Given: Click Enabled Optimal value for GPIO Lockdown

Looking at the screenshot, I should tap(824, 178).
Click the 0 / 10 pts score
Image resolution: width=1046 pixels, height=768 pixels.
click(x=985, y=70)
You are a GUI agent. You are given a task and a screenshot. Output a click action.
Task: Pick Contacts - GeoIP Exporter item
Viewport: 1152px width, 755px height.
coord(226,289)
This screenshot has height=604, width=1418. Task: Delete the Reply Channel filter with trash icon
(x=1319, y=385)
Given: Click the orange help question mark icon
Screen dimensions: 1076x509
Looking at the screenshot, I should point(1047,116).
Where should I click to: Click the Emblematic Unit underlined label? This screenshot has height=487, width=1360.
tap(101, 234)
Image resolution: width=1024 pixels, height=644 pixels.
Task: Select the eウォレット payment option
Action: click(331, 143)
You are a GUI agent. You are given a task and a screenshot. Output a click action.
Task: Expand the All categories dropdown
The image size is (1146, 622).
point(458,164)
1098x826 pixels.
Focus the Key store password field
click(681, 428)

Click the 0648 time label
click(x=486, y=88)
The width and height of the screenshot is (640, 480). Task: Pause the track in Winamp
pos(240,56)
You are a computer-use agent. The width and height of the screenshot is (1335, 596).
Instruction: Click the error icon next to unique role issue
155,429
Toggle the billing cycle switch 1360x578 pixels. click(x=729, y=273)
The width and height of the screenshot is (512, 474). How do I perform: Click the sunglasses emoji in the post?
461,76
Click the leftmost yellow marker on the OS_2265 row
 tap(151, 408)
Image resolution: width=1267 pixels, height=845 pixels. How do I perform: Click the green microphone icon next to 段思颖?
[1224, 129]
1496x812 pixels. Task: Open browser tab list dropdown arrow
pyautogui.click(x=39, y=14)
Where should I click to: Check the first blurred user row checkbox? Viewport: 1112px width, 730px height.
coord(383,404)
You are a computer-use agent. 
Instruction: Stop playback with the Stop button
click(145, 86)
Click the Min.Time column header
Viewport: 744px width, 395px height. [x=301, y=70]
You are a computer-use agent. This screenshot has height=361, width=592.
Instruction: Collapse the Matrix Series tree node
------------------------------------------------
### Description of the task
Check each line above for the string "agent", then copy the ones that have it.

### Written solution
You are a GUI agent. You are given a task and a screenshot. Output a click action.
You are a GUI agent. You are given a task and a screenshot. Output a click action.
You are a computer-use agent. The width and height of the screenshot is (1335, 596).
You are a computer-use agent. 
You are a computer-use agent. This screenshot has height=361, width=592.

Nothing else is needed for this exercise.